Il m’a également affirmé que ce qui s’était passé avec ma grand-mère n’était qu’un accident largement exagéré. Mais la police est arrivée à une conclusion bien différente. L’ami de mon oncle a fini par reconnaître les faits pour bénéficier d’un accord avec la justice, parce que de nombreux témoins avaient entendu et vu cet homme en colère insulter ma grand-mère. Ma tante et sa fille : aucune nouvelle.
Rien. Je n’ai plus le moindre contact avec elles, et je n’ai aucune intention d’en reprendre. Mes parents ont vendu leur maison. Depuis que mon grand-père avait cessé de les aider financièrement, ils vivaient constamment endettés.

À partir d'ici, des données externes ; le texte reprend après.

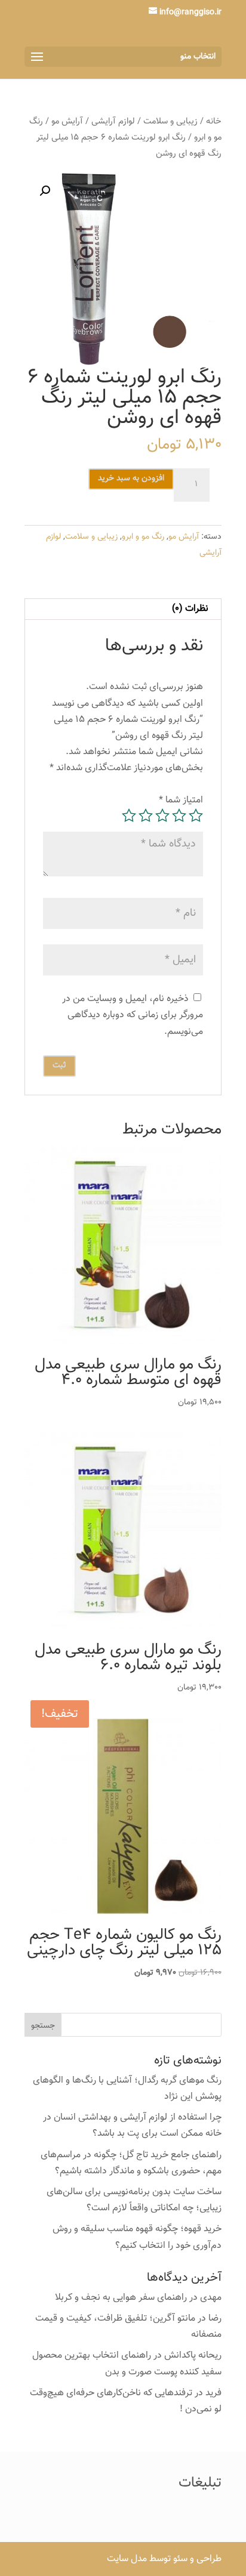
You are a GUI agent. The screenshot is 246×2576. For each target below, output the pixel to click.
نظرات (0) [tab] (190, 608)
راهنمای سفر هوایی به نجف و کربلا (121, 2297)
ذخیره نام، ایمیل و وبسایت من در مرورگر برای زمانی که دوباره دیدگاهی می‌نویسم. (132, 1015)
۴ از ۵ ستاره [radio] (146, 815)
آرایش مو (67, 121)
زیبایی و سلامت (170, 121)
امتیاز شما (181, 800)
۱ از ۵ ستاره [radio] (196, 815)
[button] (45, 191)
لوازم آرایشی (113, 121)
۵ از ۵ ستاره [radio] (129, 815)
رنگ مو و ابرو (143, 536)
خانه (214, 121)
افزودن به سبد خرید (131, 478)
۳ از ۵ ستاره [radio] (162, 815)
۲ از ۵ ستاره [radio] (179, 815)
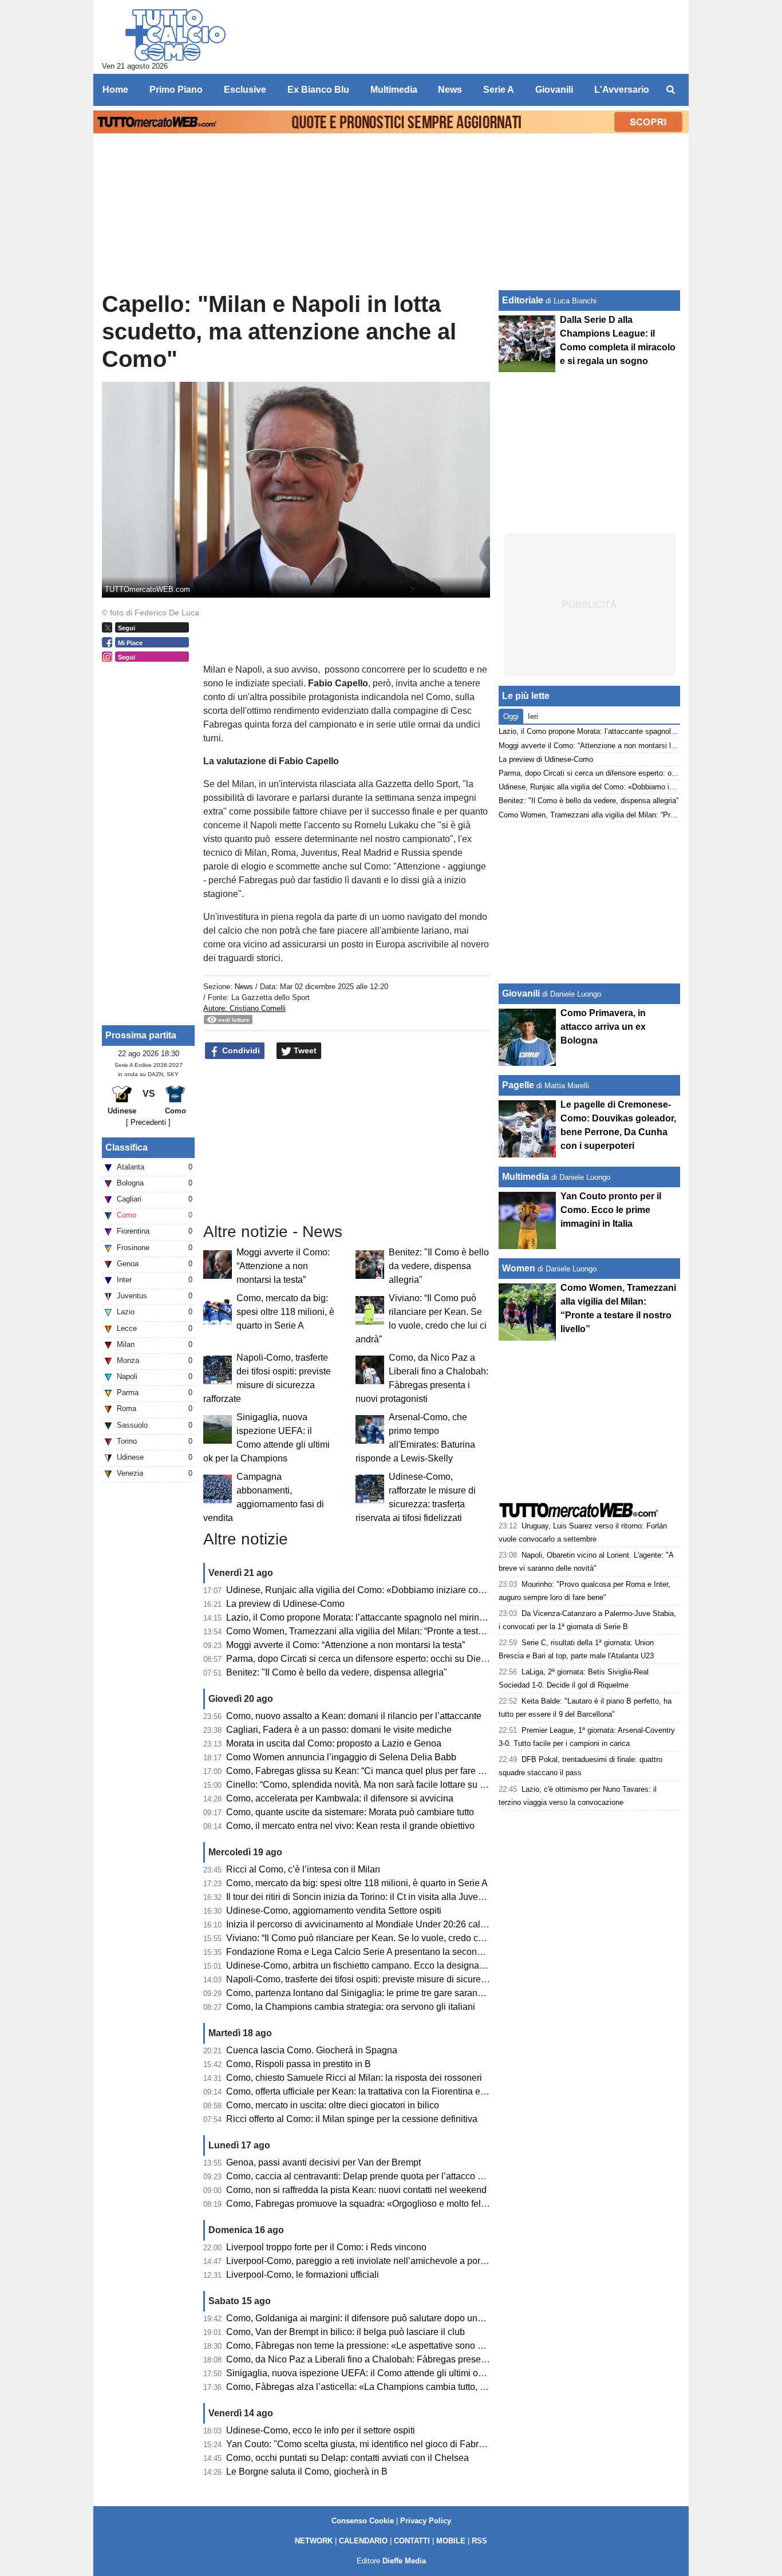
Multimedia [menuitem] (393, 89)
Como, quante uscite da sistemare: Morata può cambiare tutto (350, 1812)
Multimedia (525, 1177)
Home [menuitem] (115, 89)
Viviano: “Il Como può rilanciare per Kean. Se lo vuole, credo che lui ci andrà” (382, 1938)
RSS (479, 2541)
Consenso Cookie (362, 2520)
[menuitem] (670, 89)
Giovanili (521, 993)
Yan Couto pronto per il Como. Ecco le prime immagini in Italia (610, 1209)
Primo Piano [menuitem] (176, 89)
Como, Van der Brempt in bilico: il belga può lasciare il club (345, 2332)
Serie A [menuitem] (498, 89)
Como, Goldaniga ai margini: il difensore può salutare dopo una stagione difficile (388, 2318)
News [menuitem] (450, 89)
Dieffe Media (404, 2561)
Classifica (126, 1147)
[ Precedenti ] (148, 1122)
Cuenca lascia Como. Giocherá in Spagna (311, 2050)
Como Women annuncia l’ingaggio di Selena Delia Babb (341, 1757)
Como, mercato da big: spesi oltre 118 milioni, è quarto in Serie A (285, 1311)
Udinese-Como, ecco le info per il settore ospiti (320, 2430)
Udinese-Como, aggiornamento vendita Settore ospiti (333, 1910)
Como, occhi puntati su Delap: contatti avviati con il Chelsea (347, 2458)
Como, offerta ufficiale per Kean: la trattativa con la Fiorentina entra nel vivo (378, 2091)
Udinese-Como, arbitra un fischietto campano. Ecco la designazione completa (383, 1965)
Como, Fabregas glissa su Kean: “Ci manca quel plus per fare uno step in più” (383, 1771)
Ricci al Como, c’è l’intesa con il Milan (303, 1869)
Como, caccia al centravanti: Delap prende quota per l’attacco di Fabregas (376, 2176)
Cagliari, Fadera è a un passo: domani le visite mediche (339, 1730)
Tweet (304, 1050)
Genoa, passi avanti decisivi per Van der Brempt (323, 2162)
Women (518, 1268)
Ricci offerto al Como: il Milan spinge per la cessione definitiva (351, 2119)
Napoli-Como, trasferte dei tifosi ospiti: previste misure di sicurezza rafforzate (380, 1979)
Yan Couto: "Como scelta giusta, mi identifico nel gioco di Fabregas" (364, 2444)
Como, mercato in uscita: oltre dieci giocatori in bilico (332, 2105)
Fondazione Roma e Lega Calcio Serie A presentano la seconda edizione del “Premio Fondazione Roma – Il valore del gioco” (481, 1952)
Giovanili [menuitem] (554, 89)
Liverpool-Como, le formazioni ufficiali (302, 2274)
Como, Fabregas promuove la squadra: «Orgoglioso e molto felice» (362, 2203)
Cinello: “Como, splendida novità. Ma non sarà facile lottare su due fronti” (373, 1784)
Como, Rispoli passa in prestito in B (298, 2064)
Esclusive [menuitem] (245, 89)
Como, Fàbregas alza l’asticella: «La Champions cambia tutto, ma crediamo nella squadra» (410, 2387)
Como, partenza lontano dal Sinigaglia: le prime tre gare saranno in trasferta (379, 1993)
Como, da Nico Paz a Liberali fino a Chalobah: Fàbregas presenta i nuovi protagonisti (399, 2359)
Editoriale (522, 300)
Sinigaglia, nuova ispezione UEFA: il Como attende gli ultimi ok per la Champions (391, 2373)
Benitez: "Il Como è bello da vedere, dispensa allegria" (439, 1266)
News (244, 986)
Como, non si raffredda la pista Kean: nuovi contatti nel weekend (356, 2190)
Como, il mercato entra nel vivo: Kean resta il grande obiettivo (350, 1826)
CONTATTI (412, 2541)
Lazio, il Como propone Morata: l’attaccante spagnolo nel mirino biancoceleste (384, 1617)
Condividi (240, 1050)
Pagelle (518, 1085)
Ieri (533, 716)
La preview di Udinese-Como (285, 1604)
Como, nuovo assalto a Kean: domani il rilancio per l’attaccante (353, 1716)
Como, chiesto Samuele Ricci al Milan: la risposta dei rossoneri (354, 2078)
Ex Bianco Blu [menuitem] (318, 89)
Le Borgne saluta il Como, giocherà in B (307, 2471)
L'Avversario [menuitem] (621, 89)
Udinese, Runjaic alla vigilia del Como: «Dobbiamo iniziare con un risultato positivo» (397, 1590)
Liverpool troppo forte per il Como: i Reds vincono (326, 2247)
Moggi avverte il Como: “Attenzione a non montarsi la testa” (283, 1266)
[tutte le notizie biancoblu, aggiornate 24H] (175, 35)
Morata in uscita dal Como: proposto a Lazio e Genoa (333, 1743)
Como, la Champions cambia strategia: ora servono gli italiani (350, 2007)
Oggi (511, 716)
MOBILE (450, 2541)
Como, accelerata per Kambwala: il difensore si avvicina (339, 1798)
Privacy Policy (425, 2520)
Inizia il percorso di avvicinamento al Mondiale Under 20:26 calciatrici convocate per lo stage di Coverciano (442, 1924)
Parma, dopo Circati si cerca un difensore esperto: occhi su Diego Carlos (373, 1659)
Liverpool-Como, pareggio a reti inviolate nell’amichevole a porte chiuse (371, 2261)
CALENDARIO (363, 2541)
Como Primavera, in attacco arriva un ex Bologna (603, 1026)
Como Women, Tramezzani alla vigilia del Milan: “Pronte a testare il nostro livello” (390, 1631)
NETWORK (314, 2541)
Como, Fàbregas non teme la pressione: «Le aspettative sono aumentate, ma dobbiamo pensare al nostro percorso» (461, 2345)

Ils espéraient que l’héritage leur permettrait de repartir sur de bonnes bases. Sont-ils toujours mariés ? À ma connaissance, oui. Pour ce qui est de la maison de ma grand-mère, j’ai finalement décidé de la mettre en location.
La vendre ne me paraissait pas juste, et y vivre n’était pas vraiment une option. C’est une grande maison qui demande énormément d’entretien. Grâce au loyer, je peux payer les impôts, financer les réparations et assurer l’entretien. Rien que les taxes sont plus élevées que le loyer de mon appartement actuel.
Aujourd’hui, une famille avec plusieurs enfants y habite et profite pleinement de l’espace. Au fond, je pense que c’est exactement ce que ma grand-mère aurait voulu.